From the line with "The image size is (1568, 713)." through the line with "Click warning icon", repeat the entries verbatim, both end lines included, and add nothing.
Top of Given information
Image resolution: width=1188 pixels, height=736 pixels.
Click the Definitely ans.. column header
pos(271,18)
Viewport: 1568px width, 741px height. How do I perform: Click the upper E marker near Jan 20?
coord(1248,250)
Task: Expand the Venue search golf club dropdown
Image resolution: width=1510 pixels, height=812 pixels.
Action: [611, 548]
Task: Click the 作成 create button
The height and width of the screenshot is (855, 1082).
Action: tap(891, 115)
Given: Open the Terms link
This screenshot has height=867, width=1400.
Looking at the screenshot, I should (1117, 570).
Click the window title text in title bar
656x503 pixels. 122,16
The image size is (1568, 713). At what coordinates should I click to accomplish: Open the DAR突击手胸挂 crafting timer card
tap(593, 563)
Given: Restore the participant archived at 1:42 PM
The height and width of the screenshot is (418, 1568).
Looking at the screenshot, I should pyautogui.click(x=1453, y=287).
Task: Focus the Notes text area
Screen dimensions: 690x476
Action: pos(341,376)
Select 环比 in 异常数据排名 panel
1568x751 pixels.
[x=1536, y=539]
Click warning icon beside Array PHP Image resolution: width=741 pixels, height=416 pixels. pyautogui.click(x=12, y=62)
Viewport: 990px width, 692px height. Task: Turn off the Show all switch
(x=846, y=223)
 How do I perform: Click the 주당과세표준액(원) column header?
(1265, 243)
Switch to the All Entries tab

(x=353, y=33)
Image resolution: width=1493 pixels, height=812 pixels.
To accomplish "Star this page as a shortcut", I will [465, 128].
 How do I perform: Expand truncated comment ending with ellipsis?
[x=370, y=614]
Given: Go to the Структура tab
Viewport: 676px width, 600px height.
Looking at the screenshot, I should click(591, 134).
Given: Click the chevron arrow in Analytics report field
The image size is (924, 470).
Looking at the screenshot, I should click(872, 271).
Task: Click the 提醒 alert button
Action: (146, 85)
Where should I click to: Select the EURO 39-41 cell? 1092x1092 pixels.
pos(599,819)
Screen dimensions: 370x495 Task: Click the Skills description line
Bottom of Given information
§ Result of this exercise
The image size is (1568, 713). At what coordinates should I click to accomplish: Open the DAR突击手胸挂 crafting timer card
tap(593, 563)
Given: Restore the participant archived at 1:42 PM
The height and width of the screenshot is (418, 1568).
Looking at the screenshot, I should pyautogui.click(x=1453, y=287).
Task: Focus the Notes text area
Screen dimensions: 690x476
Action: pos(341,376)
Select 环比 in 异常数据排名 panel
1568x751 pixels.
[x=1536, y=539]
Click warning icon beside Array PHP Image resolution: width=741 pixels, height=416 pixels. pyautogui.click(x=12, y=62)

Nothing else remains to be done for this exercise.